+++ Recorded information +++

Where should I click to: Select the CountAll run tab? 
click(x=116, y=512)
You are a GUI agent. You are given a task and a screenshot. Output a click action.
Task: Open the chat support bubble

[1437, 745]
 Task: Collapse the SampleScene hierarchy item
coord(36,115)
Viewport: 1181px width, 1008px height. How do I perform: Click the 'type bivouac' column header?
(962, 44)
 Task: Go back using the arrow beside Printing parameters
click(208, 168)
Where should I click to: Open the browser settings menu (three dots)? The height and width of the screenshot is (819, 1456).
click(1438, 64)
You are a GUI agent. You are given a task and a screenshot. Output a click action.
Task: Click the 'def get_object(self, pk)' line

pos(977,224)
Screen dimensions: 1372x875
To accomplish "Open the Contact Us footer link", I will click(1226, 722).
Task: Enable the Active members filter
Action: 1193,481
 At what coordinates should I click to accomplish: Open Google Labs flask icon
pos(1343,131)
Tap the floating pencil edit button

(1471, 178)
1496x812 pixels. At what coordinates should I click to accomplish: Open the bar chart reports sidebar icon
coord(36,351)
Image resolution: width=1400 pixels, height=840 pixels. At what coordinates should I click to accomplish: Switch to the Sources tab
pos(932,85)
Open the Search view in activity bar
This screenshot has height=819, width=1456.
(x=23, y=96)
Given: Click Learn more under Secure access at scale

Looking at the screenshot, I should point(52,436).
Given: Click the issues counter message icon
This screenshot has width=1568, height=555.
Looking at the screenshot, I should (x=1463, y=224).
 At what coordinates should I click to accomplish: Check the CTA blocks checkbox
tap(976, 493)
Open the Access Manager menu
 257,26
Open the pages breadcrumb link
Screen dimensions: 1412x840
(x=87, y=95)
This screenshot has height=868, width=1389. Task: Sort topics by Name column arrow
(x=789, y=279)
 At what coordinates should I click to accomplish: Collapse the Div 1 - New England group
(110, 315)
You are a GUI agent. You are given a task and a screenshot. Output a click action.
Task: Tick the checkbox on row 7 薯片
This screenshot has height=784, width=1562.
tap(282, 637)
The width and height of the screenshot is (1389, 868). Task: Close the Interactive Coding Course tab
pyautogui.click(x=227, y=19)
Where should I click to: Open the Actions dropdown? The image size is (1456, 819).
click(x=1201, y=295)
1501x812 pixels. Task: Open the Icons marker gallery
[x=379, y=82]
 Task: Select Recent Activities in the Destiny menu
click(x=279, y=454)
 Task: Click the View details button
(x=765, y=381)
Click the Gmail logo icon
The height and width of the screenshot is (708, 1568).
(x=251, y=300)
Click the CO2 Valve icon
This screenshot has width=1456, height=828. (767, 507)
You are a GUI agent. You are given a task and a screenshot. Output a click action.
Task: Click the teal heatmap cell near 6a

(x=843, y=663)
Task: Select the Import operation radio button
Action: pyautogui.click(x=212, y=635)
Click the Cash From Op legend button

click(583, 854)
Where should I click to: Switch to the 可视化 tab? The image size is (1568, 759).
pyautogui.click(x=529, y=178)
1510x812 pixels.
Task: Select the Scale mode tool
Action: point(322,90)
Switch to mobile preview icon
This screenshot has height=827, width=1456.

+++

Print the entries exactly. Include every one.

◆ **Exercise solution**:
Where should I click to: Select the CountAll run tab? 
click(x=116, y=512)
You are a GUI agent. You are given a task and a screenshot. Output a click action.
Task: Open the chat support bubble

[1437, 745]
 Task: Collapse the SampleScene hierarchy item
coord(36,115)
Viewport: 1181px width, 1008px height. How do I perform: Click the 'type bivouac' column header?
(962, 44)
 Task: Go back using the arrow beside Printing parameters
click(208, 168)
Where should I click to: Open the browser settings menu (three dots)? The height and width of the screenshot is (819, 1456).
click(1438, 64)
You are a GUI agent. You are given a task and a screenshot. Output a click action.
Task: Click the 'def get_object(self, pk)' line

pos(977,224)
Screen dimensions: 1372x875
To accomplish "Open the Contact Us footer link", I will click(1226, 722).
Task: Enable the Active members filter
Action: 1193,481
 At what coordinates should I click to accomplish: Open Google Labs flask icon
pos(1343,131)
Tap the floating pencil edit button

(1471, 178)
1496x812 pixels. At what coordinates should I click to accomplish: Open the bar chart reports sidebar icon
coord(36,351)
Image resolution: width=1400 pixels, height=840 pixels. At what coordinates should I click to accomplish: Switch to the Sources tab
pos(932,85)
Open the Search view in activity bar
This screenshot has height=819, width=1456.
(x=23, y=96)
Given: Click Learn more under Secure access at scale

Looking at the screenshot, I should point(52,436).
Given: Click the issues counter message icon
This screenshot has width=1568, height=555.
Looking at the screenshot, I should (x=1463, y=224).
 At what coordinates should I click to accomplish: Check the CTA blocks checkbox
tap(976, 493)
Open the Access Manager menu
 257,26
Open the pages breadcrumb link
Screen dimensions: 1412x840
(x=87, y=95)
This screenshot has height=868, width=1389. Task: Sort topics by Name column arrow
(x=789, y=279)
 At what coordinates should I click to accomplish: Collapse the Div 1 - New England group
(110, 315)
You are a GUI agent. You are given a task and a screenshot. Output a click action.
Task: Tick the checkbox on row 7 薯片
This screenshot has height=784, width=1562.
tap(282, 637)
The width and height of the screenshot is (1389, 868). Task: Close the Interactive Coding Course tab
pyautogui.click(x=227, y=19)
Where should I click to: Open the Actions dropdown? The image size is (1456, 819).
click(x=1201, y=295)
1501x812 pixels. Task: Open the Icons marker gallery
[x=379, y=82]
 Task: Select Recent Activities in the Destiny menu
click(x=279, y=454)
 Task: Click the View details button
(x=765, y=381)
Click the Gmail logo icon
The height and width of the screenshot is (708, 1568).
(x=251, y=300)
Click the CO2 Valve icon
This screenshot has width=1456, height=828. (767, 507)
You are a GUI agent. You are given a task and a screenshot. Output a click action.
Task: Click the teal heatmap cell near 6a

(x=843, y=663)
Task: Select the Import operation radio button
Action: pyautogui.click(x=212, y=635)
Click the Cash From Op legend button

click(583, 854)
Where should I click to: Switch to the 可视化 tab? The image size is (1568, 759).
pyautogui.click(x=529, y=178)
1510x812 pixels.
Task: Select the Scale mode tool
Action: point(322,90)
Switch to mobile preview icon
This screenshot has height=827, width=1456.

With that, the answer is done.